(本紙編集局はこう読む 深掘り教育ニュース)スクールロイヤーで予算要求

紛争解決に期待と懸念がある

文科省は、平成29年度予算概算要求の中に、新規事業として「いじめ防止等対策のためのスクールロイヤー活用に関する調査研究」を盛り込んだ(本紙9月8日付既報、電子版での発信は9月2日付)。日本でもスクールロイヤー(学校弁護士)が活躍する時代が、来るのだろうか。

■保護者対応なども対象に
〈ある日の校長室の光景〉

保護者「それじゃ、こちらの要求は、聞けないというわけだな。後でひどい目に遭っても知らないぞ」

校長「その件は、すでにスクールロイヤーに一任してあります。こちらからお話しすることは、もうありません。どうぞお帰りください」

おそらく、管理職をはじめとする学校関係者ならば、内心では一度は言ってみたいせりふではないだろうか。学校からすれば無理難題、理不尽な要求をしてくる保護者の詰め寄りは、いつ果てるとも知れない。そんなとき、「お帰りください」と言えたなら、さぞかし気持ちがよいだろう。

それが本当になるかもしれない。

文科省は、来年度概算要求の中の「いじめ対策・不登校対応等の推進」に、スクールロイヤー活用に関する調査研究を盛り込んだ。とはいえ、これから調査研究を始めるという話で、しかもわずか3自治体に研究を委託するだけだ。そもそも概算要求なので、年末の予算折衝で項目が残るかどうかも分からない。しかし文科省が、スクールロイヤー活用の研究に着手する意思を見せた意味は、決して小さくない。

要求資料を見ると、「法的側面からのいじめの抑止、法令に基づく対応の徹底、保護者と学校等のトラブルの解決など」がスクールロイヤーの役割とされている。あくまで、いじめや不登校などへの法律的助言が中心だが、保護者トラブルも対象になっている点が注目される。

■期待されるトラブル防止

学校で起こる問題に、弁護士を積極的に活用しようというスクールロイヤーの取り組みは、大阪府教委などが既に実施している。いじめ問題をはじめとする学校の事案に、弁護士が法的側面から助言を与え、助かっている学校現場が少なくないという。

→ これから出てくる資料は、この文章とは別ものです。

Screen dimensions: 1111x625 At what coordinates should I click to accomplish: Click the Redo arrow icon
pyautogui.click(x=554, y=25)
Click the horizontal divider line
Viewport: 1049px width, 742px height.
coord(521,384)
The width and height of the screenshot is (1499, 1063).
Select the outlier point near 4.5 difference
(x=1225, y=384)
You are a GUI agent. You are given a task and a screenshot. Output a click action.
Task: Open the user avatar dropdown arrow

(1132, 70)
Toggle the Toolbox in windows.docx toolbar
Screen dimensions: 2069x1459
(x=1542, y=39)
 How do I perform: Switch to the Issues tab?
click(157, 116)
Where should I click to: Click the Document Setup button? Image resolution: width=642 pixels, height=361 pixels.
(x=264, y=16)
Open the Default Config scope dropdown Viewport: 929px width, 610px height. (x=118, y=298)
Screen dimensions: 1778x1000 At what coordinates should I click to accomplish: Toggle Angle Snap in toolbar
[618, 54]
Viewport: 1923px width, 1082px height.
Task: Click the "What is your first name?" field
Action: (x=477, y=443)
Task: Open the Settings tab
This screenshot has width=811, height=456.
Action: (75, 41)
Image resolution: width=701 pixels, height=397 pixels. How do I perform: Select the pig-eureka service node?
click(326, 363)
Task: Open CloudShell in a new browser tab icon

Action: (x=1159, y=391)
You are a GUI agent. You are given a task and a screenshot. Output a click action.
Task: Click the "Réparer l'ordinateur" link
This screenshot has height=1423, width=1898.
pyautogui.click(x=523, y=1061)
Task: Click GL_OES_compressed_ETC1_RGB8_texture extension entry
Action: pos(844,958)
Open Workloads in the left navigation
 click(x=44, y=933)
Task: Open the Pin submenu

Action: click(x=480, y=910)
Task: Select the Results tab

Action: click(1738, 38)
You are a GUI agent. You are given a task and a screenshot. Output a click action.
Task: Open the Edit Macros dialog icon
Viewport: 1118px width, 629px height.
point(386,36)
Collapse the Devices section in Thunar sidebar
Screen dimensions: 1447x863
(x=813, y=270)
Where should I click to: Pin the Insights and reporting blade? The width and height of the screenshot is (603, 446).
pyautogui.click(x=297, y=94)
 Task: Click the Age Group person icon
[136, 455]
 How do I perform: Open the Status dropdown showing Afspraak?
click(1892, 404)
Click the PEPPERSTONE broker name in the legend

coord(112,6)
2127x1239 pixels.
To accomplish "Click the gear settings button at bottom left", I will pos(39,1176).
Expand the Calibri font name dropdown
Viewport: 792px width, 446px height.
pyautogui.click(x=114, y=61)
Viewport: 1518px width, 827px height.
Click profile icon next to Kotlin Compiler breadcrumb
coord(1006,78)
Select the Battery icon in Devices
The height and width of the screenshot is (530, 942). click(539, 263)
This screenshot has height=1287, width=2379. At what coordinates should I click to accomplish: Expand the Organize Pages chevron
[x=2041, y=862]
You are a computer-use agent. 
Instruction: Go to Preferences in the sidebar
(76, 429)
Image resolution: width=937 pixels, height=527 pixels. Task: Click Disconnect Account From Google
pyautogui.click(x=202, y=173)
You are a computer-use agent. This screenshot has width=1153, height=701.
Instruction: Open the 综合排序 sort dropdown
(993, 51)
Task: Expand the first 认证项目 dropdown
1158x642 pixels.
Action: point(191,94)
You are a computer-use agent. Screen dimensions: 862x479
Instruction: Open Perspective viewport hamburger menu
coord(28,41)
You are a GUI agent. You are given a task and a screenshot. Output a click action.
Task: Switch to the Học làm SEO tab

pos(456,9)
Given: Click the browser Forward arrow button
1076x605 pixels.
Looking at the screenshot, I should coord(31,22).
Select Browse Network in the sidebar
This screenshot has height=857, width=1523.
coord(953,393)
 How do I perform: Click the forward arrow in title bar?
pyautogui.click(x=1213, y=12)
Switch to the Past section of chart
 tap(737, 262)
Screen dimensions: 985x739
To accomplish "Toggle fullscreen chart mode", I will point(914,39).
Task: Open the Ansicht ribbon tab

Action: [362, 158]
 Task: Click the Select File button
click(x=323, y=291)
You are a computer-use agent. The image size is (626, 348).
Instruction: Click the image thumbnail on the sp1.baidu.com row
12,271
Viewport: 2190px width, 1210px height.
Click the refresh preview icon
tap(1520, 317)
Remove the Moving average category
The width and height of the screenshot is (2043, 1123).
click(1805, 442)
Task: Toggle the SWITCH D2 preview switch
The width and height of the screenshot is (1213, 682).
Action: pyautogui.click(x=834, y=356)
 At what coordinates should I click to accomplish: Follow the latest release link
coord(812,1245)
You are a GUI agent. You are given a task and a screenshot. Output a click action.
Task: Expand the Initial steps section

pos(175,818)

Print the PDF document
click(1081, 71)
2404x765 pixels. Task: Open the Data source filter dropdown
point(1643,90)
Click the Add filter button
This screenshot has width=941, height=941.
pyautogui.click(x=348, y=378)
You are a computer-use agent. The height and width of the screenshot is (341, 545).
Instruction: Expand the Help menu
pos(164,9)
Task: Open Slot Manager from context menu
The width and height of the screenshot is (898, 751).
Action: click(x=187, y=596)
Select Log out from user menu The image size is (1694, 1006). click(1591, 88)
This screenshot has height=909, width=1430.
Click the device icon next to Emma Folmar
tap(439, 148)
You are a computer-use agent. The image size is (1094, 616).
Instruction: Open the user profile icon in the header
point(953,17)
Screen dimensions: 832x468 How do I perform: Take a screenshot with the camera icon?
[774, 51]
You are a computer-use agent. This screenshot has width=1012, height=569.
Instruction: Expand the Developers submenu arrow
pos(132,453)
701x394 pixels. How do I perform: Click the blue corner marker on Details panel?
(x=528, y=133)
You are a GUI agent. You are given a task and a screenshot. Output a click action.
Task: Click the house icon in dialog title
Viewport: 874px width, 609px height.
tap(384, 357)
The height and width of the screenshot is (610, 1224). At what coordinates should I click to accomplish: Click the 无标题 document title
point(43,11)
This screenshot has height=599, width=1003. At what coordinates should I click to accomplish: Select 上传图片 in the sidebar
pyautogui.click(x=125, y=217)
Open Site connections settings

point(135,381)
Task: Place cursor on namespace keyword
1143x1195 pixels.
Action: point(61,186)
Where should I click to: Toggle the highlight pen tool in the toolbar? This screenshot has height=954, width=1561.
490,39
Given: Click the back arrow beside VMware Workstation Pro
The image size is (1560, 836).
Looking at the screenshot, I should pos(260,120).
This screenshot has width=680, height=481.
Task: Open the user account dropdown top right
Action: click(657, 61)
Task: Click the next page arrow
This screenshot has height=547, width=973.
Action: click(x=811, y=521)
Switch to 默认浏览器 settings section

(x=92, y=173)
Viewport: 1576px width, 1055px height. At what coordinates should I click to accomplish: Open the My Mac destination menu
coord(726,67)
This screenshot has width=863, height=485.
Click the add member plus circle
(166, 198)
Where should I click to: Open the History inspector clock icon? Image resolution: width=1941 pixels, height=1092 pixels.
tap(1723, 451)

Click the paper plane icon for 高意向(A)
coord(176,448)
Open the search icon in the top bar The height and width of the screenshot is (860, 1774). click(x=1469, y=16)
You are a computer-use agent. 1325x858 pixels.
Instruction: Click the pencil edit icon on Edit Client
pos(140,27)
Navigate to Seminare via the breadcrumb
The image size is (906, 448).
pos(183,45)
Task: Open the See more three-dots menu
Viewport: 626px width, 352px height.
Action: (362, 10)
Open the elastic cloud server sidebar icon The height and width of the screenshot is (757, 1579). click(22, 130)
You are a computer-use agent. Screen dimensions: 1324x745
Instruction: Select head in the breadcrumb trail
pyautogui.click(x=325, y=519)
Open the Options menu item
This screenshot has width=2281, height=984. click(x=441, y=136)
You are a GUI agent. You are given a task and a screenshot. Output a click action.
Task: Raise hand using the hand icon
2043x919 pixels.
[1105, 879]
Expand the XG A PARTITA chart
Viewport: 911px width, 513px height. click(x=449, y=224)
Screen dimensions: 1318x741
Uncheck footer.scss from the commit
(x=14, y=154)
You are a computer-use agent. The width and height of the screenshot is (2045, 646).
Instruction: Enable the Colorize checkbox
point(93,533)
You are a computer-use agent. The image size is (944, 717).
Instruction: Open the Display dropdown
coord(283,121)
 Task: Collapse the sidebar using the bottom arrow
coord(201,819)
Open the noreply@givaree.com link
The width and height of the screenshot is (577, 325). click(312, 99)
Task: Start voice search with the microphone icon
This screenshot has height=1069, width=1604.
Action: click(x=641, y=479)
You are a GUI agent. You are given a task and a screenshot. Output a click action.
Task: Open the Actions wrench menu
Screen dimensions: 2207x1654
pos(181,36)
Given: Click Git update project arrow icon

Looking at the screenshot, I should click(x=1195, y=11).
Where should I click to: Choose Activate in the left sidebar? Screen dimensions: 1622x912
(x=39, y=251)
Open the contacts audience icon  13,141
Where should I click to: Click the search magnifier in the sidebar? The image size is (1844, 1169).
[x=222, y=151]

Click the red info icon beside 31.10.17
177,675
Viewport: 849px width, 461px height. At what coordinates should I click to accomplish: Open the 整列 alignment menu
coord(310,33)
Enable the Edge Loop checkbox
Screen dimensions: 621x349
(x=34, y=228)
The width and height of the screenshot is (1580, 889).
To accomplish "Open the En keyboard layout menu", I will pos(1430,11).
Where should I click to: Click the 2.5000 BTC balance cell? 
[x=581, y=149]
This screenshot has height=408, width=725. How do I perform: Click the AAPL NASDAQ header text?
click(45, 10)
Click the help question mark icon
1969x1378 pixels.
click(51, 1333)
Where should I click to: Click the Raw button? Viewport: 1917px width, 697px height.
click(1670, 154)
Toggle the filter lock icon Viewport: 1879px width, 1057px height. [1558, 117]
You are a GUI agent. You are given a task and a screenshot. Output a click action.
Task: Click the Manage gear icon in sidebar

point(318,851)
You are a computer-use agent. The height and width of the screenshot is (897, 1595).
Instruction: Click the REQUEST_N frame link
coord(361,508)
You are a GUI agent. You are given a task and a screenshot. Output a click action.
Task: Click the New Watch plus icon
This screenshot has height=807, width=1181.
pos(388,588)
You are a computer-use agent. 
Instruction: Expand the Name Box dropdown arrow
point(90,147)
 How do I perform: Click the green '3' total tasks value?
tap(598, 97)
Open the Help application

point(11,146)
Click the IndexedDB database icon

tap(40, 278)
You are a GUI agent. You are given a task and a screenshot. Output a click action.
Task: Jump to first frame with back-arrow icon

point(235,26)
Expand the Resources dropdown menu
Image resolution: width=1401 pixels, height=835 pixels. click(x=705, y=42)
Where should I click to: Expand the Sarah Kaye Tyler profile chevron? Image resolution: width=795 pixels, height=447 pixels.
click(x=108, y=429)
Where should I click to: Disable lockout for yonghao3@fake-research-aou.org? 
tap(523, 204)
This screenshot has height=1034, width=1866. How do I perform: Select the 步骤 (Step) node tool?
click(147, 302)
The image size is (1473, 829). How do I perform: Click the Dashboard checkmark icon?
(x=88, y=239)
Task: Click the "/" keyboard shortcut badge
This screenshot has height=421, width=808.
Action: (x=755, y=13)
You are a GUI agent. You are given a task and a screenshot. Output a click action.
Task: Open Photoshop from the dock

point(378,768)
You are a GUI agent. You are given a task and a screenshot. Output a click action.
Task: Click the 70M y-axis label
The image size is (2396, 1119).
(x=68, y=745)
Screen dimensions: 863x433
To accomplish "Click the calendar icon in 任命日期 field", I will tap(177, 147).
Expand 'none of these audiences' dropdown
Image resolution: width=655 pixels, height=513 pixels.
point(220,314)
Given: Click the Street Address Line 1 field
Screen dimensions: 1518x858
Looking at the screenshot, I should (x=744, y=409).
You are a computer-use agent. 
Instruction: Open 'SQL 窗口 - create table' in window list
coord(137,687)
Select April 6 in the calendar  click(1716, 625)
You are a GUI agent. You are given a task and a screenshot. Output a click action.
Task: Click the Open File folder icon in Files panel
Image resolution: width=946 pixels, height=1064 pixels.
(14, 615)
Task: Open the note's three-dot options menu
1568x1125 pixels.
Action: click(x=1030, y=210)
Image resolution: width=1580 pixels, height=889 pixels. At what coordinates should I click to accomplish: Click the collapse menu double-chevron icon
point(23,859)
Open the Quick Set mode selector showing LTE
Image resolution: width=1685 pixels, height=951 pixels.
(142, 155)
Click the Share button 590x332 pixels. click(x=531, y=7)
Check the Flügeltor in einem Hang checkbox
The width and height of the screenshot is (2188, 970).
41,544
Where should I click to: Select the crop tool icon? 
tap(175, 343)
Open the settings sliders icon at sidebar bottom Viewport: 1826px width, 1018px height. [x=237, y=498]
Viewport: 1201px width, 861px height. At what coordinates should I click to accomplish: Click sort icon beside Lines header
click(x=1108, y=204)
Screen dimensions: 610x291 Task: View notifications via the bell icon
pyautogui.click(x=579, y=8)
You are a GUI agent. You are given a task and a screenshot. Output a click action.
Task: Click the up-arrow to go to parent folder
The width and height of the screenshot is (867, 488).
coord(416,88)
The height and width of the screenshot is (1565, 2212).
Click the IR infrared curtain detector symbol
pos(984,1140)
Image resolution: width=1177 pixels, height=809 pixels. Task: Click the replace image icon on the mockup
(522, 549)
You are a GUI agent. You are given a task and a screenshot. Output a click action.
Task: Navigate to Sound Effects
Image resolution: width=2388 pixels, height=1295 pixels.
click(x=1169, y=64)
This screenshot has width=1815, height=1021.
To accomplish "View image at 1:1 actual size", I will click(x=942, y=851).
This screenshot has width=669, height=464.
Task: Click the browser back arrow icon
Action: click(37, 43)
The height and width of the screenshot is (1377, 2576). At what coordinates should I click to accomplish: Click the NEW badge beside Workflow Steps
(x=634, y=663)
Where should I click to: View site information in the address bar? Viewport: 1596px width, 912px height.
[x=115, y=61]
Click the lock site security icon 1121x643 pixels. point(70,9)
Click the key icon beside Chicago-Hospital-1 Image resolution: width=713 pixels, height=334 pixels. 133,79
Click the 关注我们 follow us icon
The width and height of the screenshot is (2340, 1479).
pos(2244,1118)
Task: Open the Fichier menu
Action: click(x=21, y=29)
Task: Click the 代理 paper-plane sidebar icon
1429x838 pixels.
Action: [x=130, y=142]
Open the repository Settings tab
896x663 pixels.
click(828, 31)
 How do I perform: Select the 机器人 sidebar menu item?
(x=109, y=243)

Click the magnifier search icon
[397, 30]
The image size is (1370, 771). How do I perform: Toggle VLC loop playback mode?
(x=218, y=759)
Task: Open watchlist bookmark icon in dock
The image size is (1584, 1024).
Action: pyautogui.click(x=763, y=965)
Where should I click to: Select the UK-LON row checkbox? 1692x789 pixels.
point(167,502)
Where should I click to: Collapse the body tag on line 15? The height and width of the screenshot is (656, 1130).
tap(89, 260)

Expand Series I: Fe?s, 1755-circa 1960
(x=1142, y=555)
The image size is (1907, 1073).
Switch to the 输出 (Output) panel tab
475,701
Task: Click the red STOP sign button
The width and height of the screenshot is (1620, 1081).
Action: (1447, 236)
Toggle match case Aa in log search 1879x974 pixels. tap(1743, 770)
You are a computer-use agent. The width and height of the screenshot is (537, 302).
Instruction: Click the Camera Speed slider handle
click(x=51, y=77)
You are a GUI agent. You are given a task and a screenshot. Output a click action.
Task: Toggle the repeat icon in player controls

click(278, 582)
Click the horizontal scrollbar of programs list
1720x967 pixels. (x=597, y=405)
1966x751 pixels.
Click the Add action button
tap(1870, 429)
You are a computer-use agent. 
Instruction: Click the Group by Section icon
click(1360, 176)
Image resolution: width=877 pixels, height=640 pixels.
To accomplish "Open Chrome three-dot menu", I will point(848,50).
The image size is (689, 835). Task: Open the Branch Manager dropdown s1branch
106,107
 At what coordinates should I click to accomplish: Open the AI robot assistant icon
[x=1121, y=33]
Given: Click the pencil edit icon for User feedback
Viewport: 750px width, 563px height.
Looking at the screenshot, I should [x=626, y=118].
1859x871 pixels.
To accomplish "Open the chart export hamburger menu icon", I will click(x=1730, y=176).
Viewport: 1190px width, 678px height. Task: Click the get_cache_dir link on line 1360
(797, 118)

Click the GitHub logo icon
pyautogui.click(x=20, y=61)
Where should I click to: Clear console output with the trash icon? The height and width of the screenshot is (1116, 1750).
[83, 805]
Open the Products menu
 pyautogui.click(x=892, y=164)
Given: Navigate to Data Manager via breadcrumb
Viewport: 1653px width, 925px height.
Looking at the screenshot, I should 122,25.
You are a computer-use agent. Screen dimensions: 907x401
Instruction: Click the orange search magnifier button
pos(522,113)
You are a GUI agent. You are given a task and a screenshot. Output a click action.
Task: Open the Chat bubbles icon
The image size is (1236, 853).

おそらく、暴力行為などがエスカレートするいじめ、保護者などからの理不尽な要求や苦情などに対して、スクールロイヤーには、大きな効果があるに違いない。

これは、裏を返せば、現在の学校が法的トラブルに対して、あまりに無防備だということにもなろう。その意味でスクールロイヤーの登場は、時代の流れといえるかもしれない。

だが、スクールロイヤーの活用には、課題も少なくない。一つは、弁護士の資質の問題だ。学校をめぐる紛争には、法律では割り切れない部分が少なからずある。教育問題や少年事件の経験が豊富な弁護士ならよいが、物事の本質よりも法的争いの勝ち負けを重視する者もいる。そのような場合、逆に紛争が深刻化する可能性もある。

もう一つの課題は、学校や教員に、本当に弁護士を活用できるだけの意識と態勢が整っているかどうかだ。例えば、面倒な保護者対応をすべてスクールロイヤーに丸投げすれば、表面上は収まるかもしれないが、根本的な部分で子供たちや保護者からの信頼を失うことになるかもしれない。

また子供たちの問題行動の裏側に潜む問題、保護者や地域住民が抱える悩みなどを学校が知る機会を失うかもしれない。そもそも学校における教育活動は、法律で白黒がつけられるようなものではないのだ。

■学校の意識が問われる

これからも、学校や教員を取り巻く法的リスクは高まるだろう。学校にとってスクールロイヤーが必要な時代になってくる可能性は高い。

しかし、常勤化が求められるスクールカウンセラーやスクールソーシャルワーカーと違い、スクールロイヤーはあくまで外部の第三者にすきない。それを活用するのは学校現場であり、管理職をはじめとする教員たちである。

スクールロイヤーは、学校現場が疎い法理的側面から、いじめ問題、保護者や地域住民とのトラブルなどを解決するための適切なアドバイスを学校などに提供する。しかし、問題解決の当事者は、あくまで学校だという点を忘れてはならないし、間違っても面倒なトラブルのすべてを丸投げしようとしてはならないだろう。

スクールロイヤー活用の調査研究事業が始まれば、真っ先に問われるのは、学校現場の意識だと思われる。